A report released Thursday, for example, sampled Medicaid spending in California from October 2014 to March 2015 and concluded slightly more than half either didn’t qualify or lacked documentation in their files that would have proved they were eligible.
The inspector general said that sample indicates California paid out $959.3 million in bad payments over that time — with the majority of that cash coming from federal taxpayers.
That audit was not included in the inspector general’s broader calculations about clawing back funds.
Those overpayments were found among two groups of audits.
In the first, stretching from fiscal year 2004 to 2009, the inspector general said Medicaid is still owed $188.6 million.
The second batch of audits, conducted between 2010 and 2015, identified the $2.6 billion in arrears, of which only about $1 billion has been recovered — leaving the $1.6 billion hole.

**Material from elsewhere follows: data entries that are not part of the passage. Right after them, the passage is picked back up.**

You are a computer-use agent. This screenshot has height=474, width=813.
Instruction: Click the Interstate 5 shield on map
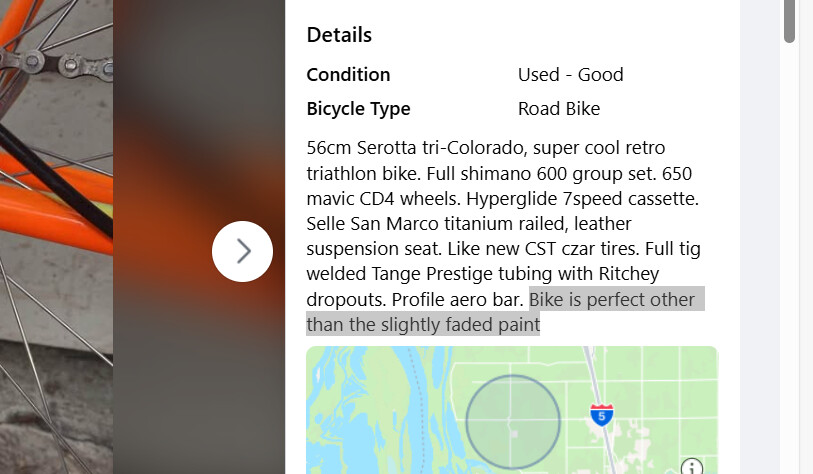[x=601, y=415]
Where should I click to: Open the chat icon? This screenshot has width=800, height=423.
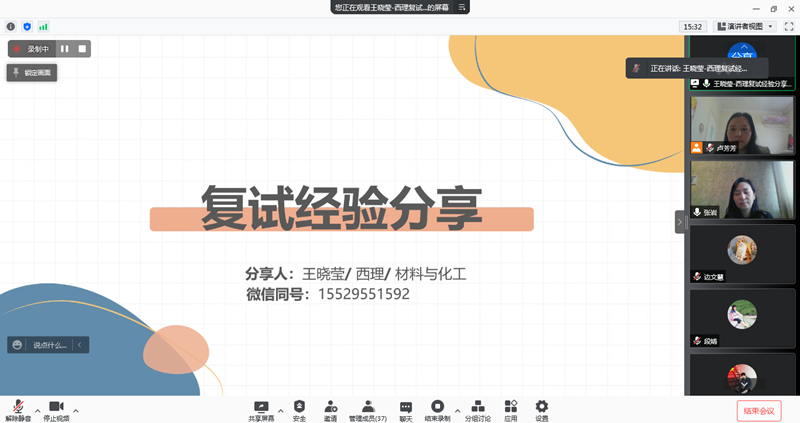(406, 407)
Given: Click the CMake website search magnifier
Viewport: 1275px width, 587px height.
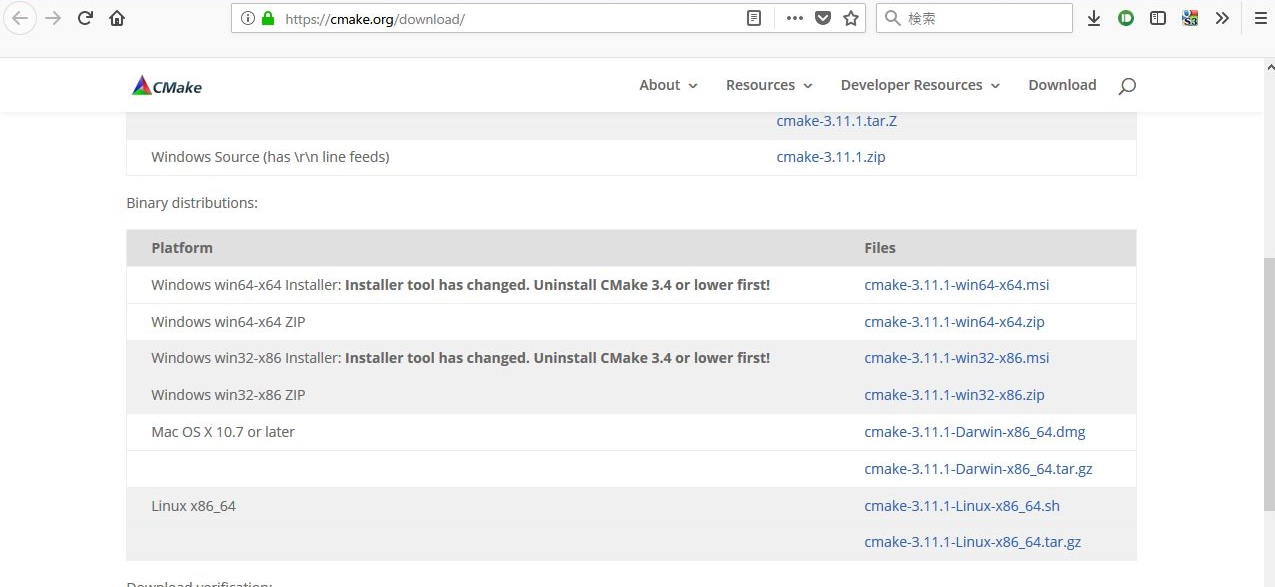Looking at the screenshot, I should (1127, 86).
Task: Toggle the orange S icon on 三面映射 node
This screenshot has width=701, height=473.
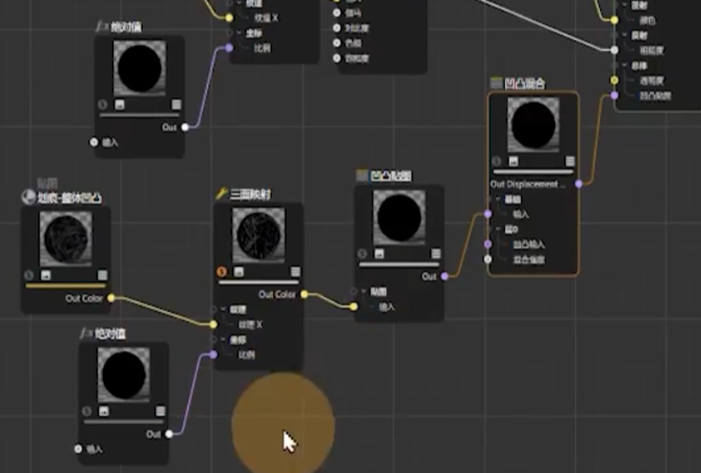Action: click(222, 271)
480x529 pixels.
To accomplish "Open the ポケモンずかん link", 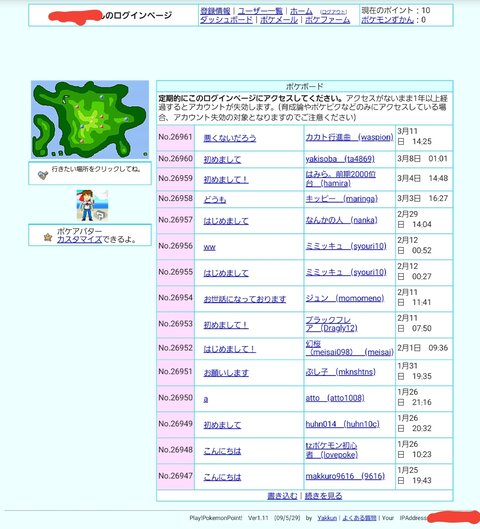I will click(x=387, y=20).
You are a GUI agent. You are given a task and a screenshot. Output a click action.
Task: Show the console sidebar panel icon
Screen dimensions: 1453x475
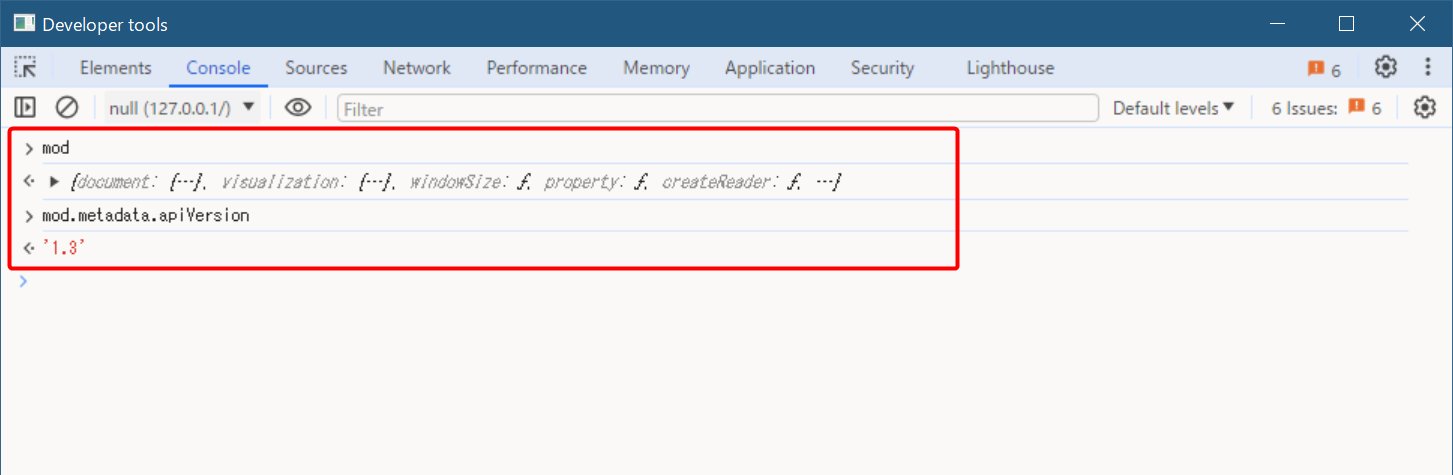(25, 108)
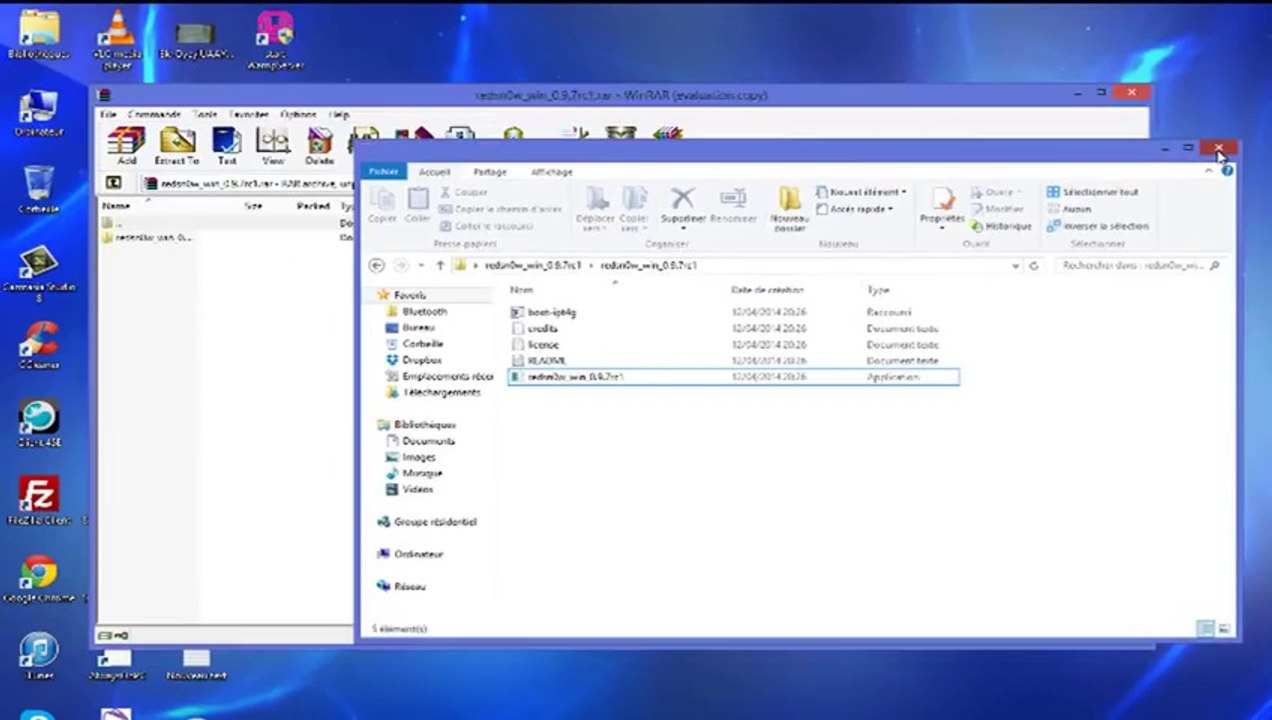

CMS and the states appear to have conflicting ideas about how to resolve overpayment disputes and the length of time records for which should be maintained, according to the report.
“CMS had not recovered all overpayments covered by this review because its policies and procedures did not include timelines for resolving overpayments when State agencies disagreed with the recommendations,” the inspector general concluded.
The investigators added that Medicaid also expunged some documents detailing money that was paid back.
In a written response to a draft of the audit, CMS officials agreed with the scolding and said they are already moving aggressively to recoup money.
“CMS is committed to achieving more expeditious resolution of these types of issues, as they arise, thereby ensuring Federal funds are repaid in a timely manner,” CMS Administrator Seema Verma wrote. “Lastly, CMS has taken action to clear out a number of potential disallowances that were not issued in the past. Since March 2017, CMS has issued over $590 million in total disallowances. CMS is also exploring modifications to its policies and procedures to ensure timely issuance of disallowance letters.”
CMS officials are negotiating with states on a number of identified overpayments, the report said, although it was unclear what those amounts equaled.
Since President Obama signed the Affordable Care Act in 2010, the federal government assumed the costs associated with expanding a state’s Medicaid rolls on a sliding scale. The federal portion began to recede in 2017, though Washington still is slated to pick up 90 percent of the annual costs beginning in 2020.
Part of the problem appears to be rooted in paperwork, because “CMS did not ensure that states correctly reported Medicaid overpayments,” on federal forms, according to the report.
The report did not address steps the states may consider to recoup overpayments.
Already, Medicaid spending accounts for roughly $1 of every $3 states spend and those costs are not abating. CMS estimates currently predict Medicaid spending will grow by 6.1 percent annually for states and 5.7 percent for Washington.